%%

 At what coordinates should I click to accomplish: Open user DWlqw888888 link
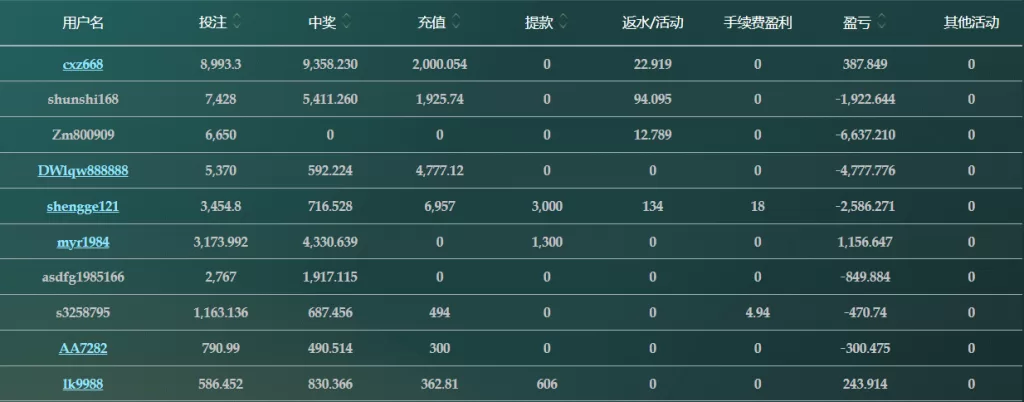click(x=83, y=171)
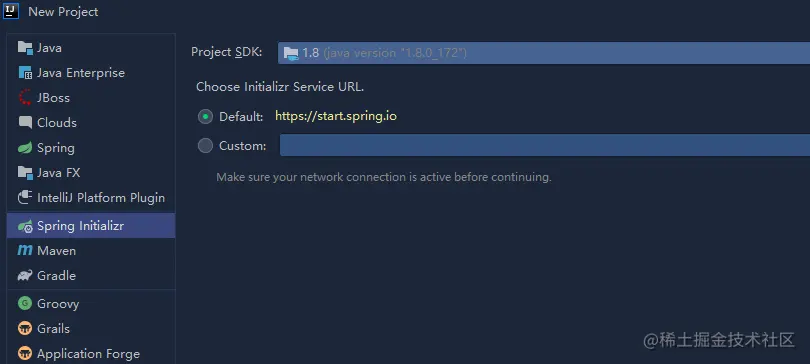Pick the IntelliJ Platform Plugin icon
Image resolution: width=810 pixels, height=364 pixels.
[25, 197]
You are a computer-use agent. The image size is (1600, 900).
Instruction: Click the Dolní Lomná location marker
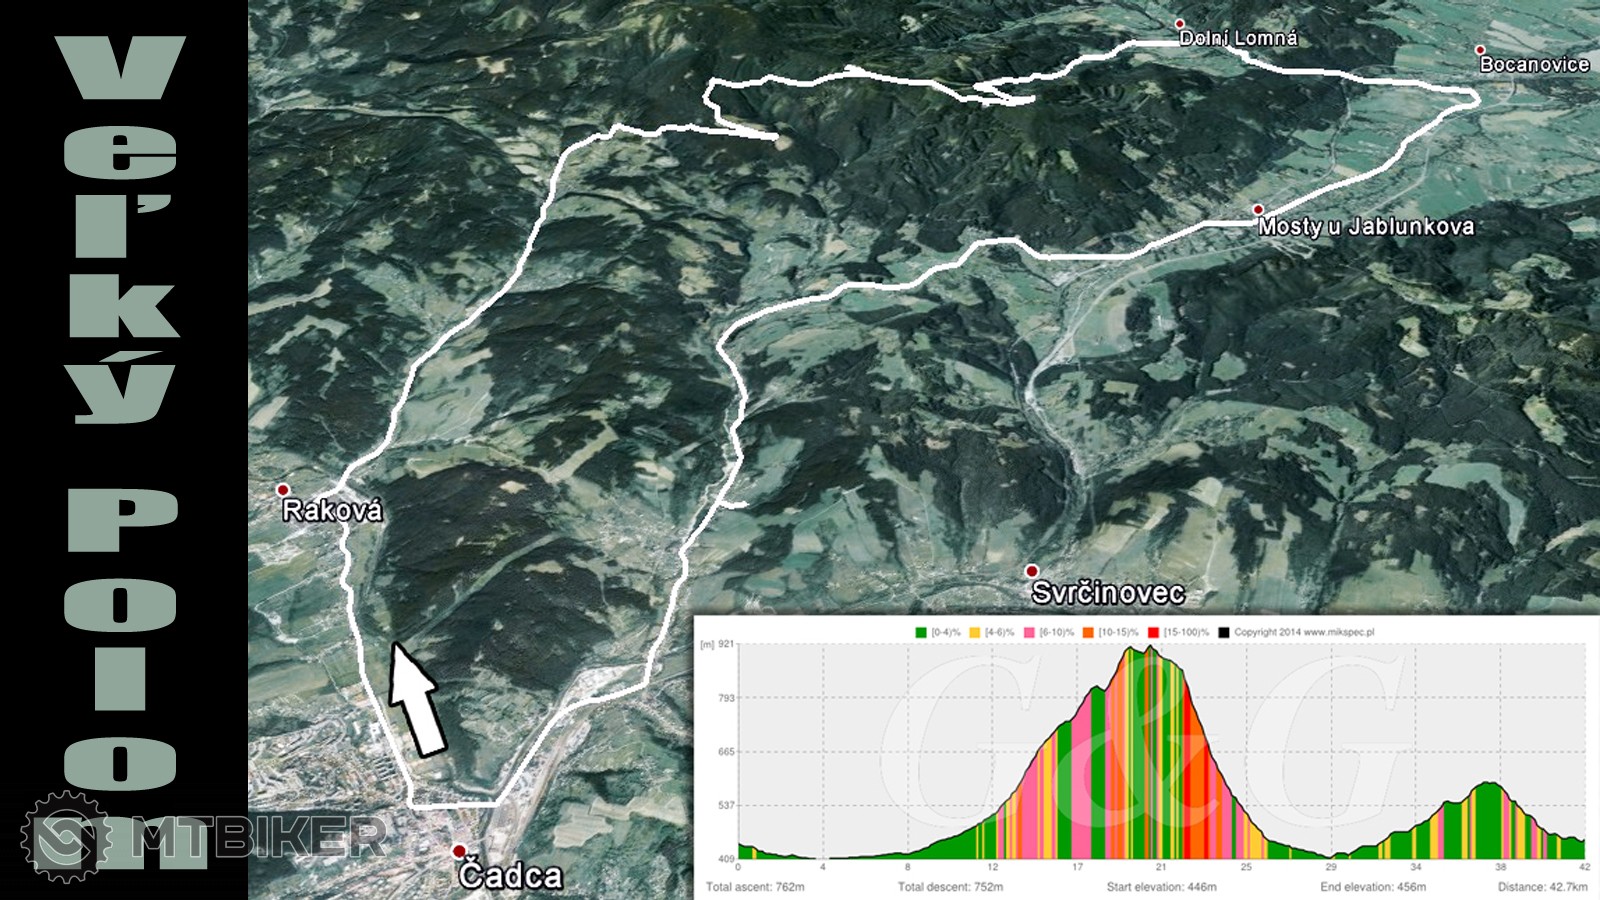click(1180, 24)
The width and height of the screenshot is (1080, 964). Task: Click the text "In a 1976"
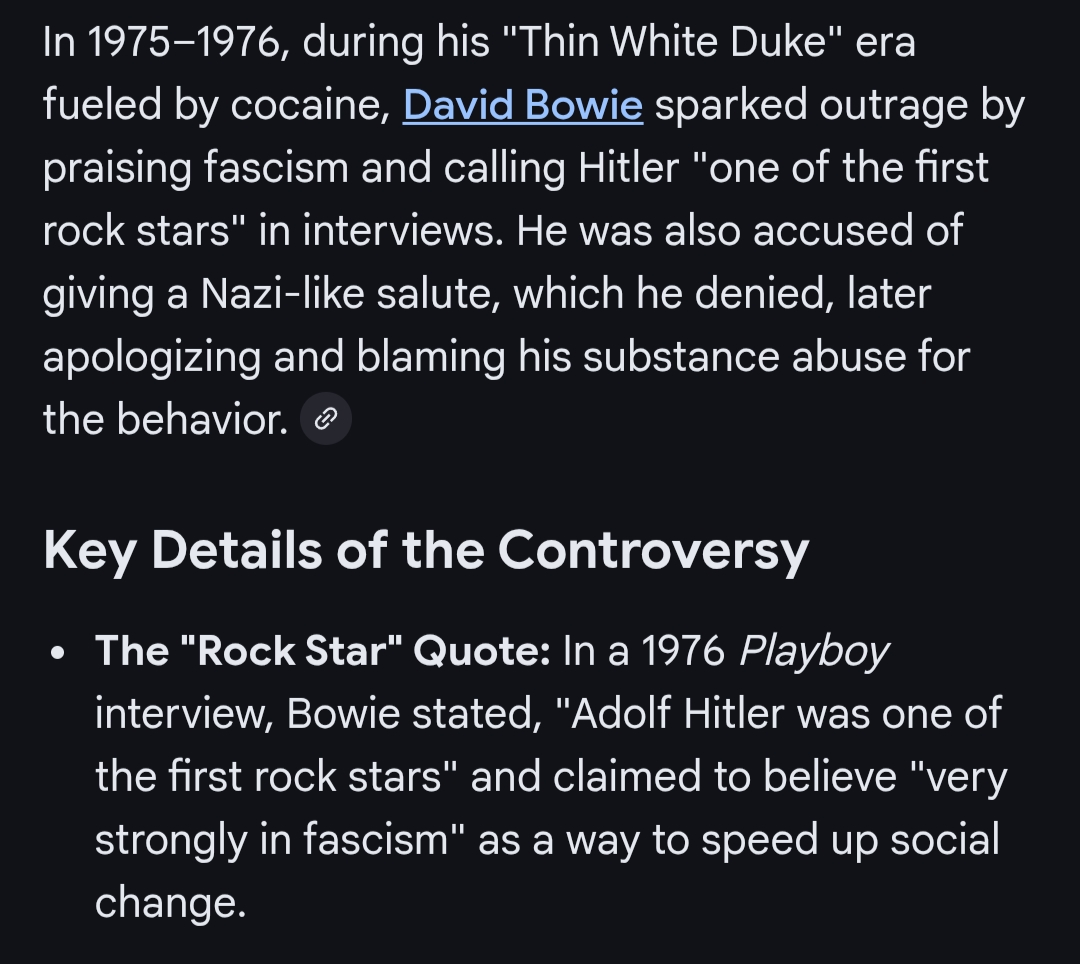pyautogui.click(x=645, y=651)
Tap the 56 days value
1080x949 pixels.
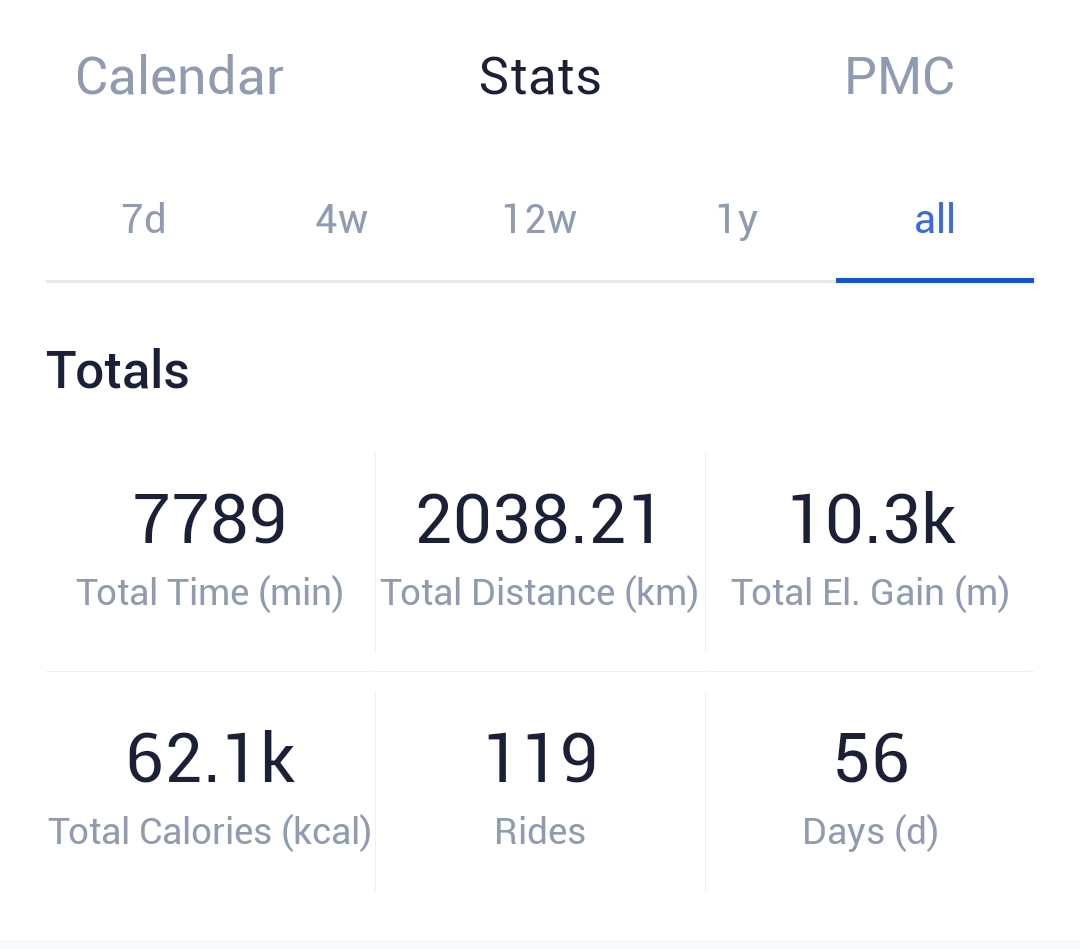[x=871, y=758]
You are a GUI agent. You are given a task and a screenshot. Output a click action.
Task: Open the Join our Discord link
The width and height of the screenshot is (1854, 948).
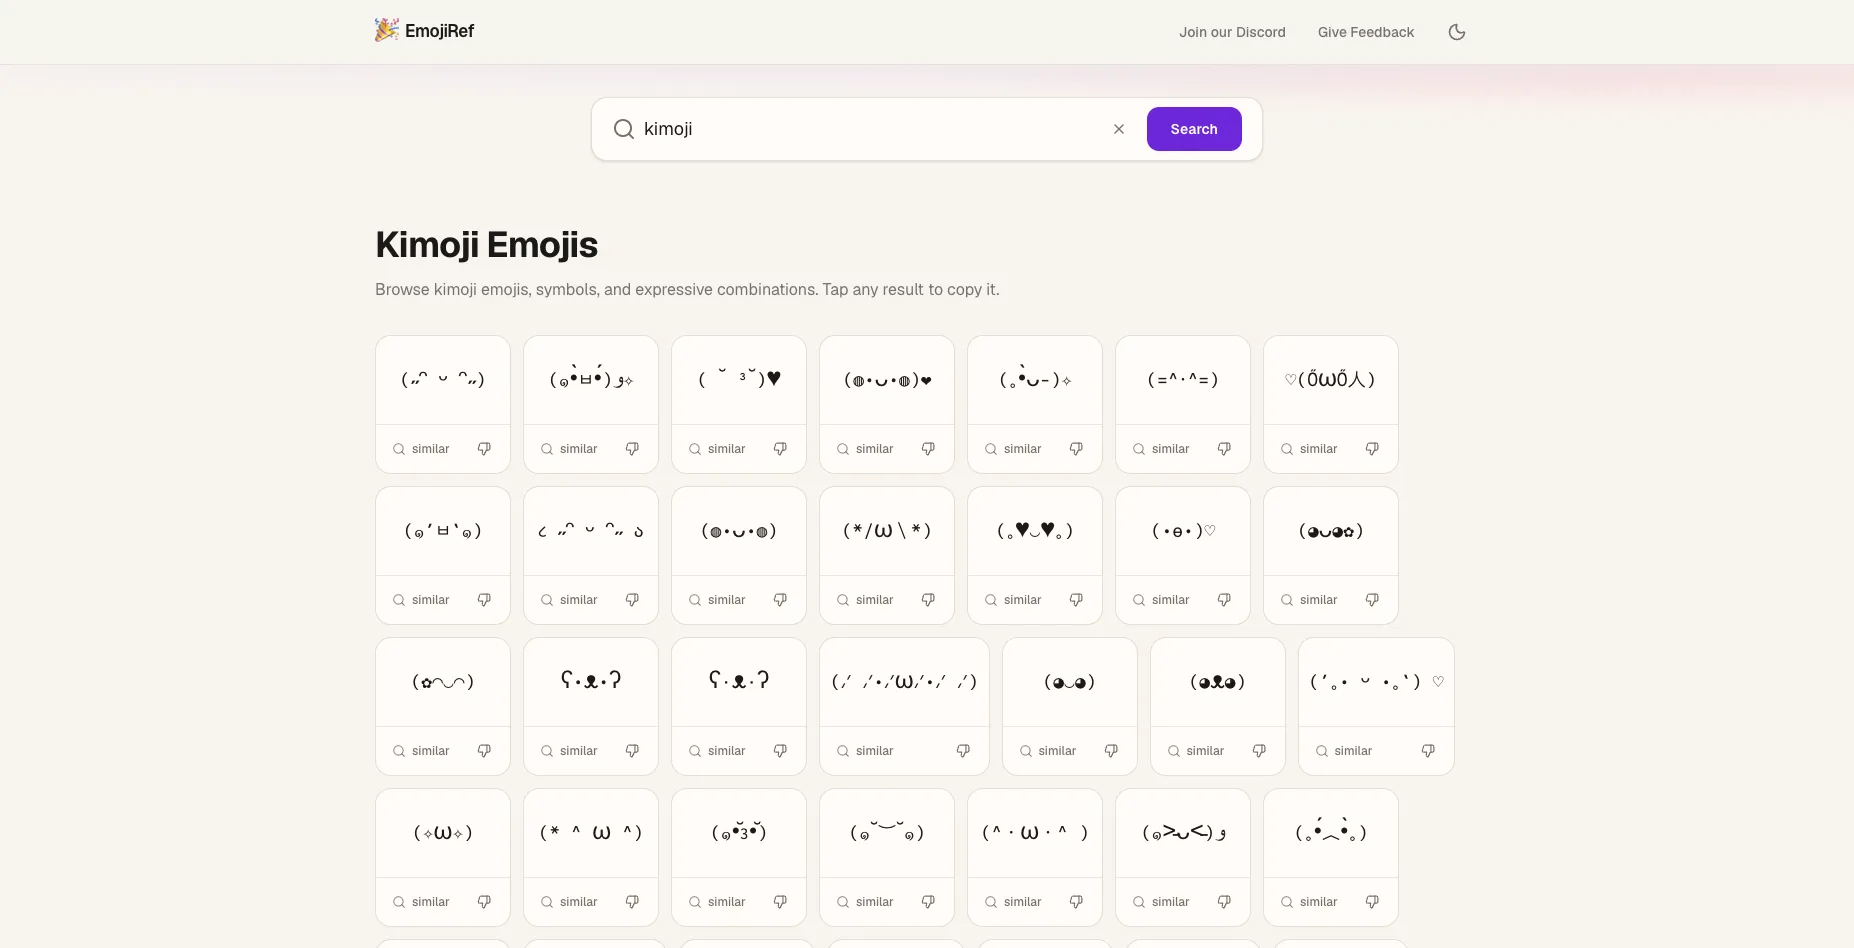[x=1232, y=32]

%%

_WORK TASK_. Each entry is to be written out again word for word, and any pictures are to be omitted.

_REPLY TO THE EXERCISE_.
 At what coordinates should I click to accomplish: Open user DWlqw888888 link
click(x=83, y=171)
Pick the IntelliJ Platform Plugin icon
Image resolution: width=810 pixels, height=364 pixels.
[25, 197]
You are a computer-use agent. The image size is (1600, 900).
Instruction: Click the Dolní Lomná location marker
click(1180, 24)
The width and height of the screenshot is (1080, 964). Task: Click the text "In a 1976"
pyautogui.click(x=645, y=651)
Tap the 56 days value
1080x949 pixels.
[x=871, y=758]
You are a GUI agent. You are given a task and a screenshot. Output a click action.
Task: Open the Join our Discord link
The width and height of the screenshot is (1854, 948).
[x=1232, y=32]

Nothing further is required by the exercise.